Consigne donnée A: Reprenez, s'il vous plaît, les lignes de données allant de celle qui contient « The image size is (1182, 818). » jusqu'à la fin de ces lignes, bornes incluses, en remplaçant « sailboat » par « boat » sans rien modifier d'autre.

Texte à lire:
Les collectifs Nous Toutes et Me Too Politique se sont rassemblés hier à Paris, accompagnés de militant·es et d’élu·es, pour manifester contre la présence de Damien Abad, Gérald Darmanin et Eric Dupont-Moretti au gouvernement, les deux premiers accusés de viols et le dernier connu pour ses remarques sexistes. Causette est partie à la rencontre des manifestant·es pour entendre leur colère et leurs revendications.
Le message posté sur l’événement Facebook de la mobilisation était clair : « Pas de violeur à l'intérieur et aux solidarités, pas de complice à la justice ! » Le rendez-vous, fixé le mardi 24 mai à 18h place Saint-Augustin à Paris avait été donné pour dénoncer le maintien d’Éric Dupont-Moretti, Garde Sceaux et pourfendeur du mouvement MeToo, et Gérald Darmanin, ministre de l’Intérieur accusé de viol. C’était avant la déflagration de l’enquête de Mediapart, samedi 21 mai, révélant que deux femmes accusaient le nouveau ministre des Solidarités Damien Abad de viol. D’autant plus, donc, de raisons de battre le pavé ce mardi, à l’appel des collectifs Nous Toutes et Me Too Politique.
Parmi les 300 contestataires selon les chiffres de l’AFP, des élues telles que Sandrine Rousseau, candidate de la Nupes aux législatives à Paris, Alice Coffin, conseillère EELV à la Mairie de Paris ou encore Manon Aubry, élue La France Insoumise. Les pancartes fièrement brandies, les manifestant·es ont chanté, crié, applaudi, et fait entendre leur indignation.

Anne-Sophie, 46 ans, professeure des écoles : « Je suis super en colère que ces nominations ne provoquent pas plus de réaction. Quand on nomme quelqu’un, on regarde leur CV, leur passif. On parle de représentants des Français là, c’est important, et on a l’impression qu’on nous crache dessus. Mais je suis pleine d’espoir parce que les jeunes ont beaucoup plus conscience de tout ça, les générations futures sont encore plus en colère que moi. Je le vois, j’ai des élèves qui écrivent des petites histoires sur des hommes qui se permettent de toucher des femmes, “c’est inadmissible !” disent-elles, alors qu’elles n'ont que 10 ans. »

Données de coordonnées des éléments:
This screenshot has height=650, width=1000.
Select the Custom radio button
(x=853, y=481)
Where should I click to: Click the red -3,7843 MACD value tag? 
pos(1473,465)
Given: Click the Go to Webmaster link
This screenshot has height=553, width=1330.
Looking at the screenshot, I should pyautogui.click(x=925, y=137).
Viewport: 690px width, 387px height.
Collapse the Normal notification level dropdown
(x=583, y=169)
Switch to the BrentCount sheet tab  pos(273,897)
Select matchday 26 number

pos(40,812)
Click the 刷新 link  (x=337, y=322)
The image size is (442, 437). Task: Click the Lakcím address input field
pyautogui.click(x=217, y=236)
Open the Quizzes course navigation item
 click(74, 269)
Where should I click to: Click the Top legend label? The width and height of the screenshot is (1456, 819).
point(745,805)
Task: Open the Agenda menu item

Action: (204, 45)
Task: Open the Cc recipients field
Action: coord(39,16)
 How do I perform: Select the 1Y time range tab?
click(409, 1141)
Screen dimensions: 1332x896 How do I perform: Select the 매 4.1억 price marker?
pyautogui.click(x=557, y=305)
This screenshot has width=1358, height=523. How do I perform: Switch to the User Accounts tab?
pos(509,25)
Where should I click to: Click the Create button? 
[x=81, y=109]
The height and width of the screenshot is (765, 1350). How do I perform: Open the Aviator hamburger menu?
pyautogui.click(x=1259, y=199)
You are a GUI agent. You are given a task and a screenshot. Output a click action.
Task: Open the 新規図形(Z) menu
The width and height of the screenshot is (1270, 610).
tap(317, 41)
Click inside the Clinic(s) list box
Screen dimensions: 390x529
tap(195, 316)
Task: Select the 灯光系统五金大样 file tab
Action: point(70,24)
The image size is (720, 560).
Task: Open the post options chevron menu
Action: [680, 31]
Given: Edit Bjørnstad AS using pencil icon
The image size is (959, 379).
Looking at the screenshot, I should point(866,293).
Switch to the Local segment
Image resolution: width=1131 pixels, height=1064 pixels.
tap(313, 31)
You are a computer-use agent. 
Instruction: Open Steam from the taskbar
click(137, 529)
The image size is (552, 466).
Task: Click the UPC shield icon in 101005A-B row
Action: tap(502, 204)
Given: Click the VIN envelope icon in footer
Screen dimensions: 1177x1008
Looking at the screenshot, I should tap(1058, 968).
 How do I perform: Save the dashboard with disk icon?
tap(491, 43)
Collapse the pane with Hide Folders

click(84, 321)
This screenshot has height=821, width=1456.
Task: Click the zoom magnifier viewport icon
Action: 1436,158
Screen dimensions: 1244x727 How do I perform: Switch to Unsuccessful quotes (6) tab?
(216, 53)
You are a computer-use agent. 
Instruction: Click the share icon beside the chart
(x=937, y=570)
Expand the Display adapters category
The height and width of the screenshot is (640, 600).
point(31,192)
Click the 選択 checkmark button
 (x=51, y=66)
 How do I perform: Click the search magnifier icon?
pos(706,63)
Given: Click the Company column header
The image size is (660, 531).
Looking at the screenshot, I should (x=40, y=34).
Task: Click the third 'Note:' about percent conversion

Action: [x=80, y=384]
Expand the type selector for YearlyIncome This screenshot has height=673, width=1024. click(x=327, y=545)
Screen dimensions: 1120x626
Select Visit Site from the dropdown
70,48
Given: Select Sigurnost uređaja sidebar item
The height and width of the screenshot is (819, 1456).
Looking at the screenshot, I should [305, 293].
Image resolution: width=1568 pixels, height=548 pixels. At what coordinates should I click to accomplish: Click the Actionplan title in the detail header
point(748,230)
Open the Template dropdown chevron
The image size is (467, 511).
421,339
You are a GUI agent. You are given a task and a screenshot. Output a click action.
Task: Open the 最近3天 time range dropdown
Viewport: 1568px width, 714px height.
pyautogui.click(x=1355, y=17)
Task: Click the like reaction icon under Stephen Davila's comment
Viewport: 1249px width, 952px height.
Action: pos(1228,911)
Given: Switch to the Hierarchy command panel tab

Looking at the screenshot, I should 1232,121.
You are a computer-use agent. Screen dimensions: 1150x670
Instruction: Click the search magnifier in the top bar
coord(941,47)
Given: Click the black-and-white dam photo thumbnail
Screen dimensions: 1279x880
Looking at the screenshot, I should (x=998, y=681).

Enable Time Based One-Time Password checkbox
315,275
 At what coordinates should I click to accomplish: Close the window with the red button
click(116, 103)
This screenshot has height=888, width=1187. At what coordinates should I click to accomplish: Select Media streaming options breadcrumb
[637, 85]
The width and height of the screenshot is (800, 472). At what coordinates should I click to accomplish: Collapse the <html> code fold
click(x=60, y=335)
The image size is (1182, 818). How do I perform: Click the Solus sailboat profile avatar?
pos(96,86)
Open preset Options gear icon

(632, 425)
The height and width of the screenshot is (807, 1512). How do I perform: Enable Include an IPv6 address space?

Consigne donnée B: D'après le texte sur la manifestation parisienne, combien de contestataires l'AFP a-t-elle dénombrés ?

Réponse finale A:
The image size is (1182, 818). How do I perform: Click the Solus boat profile avatar?
pos(96,86)
Open preset Options gear icon

(632, 425)
The height and width of the screenshot is (807, 1512). How do I perform: Enable Include an IPv6 address space?

Réponse finale B: 300 contestataires.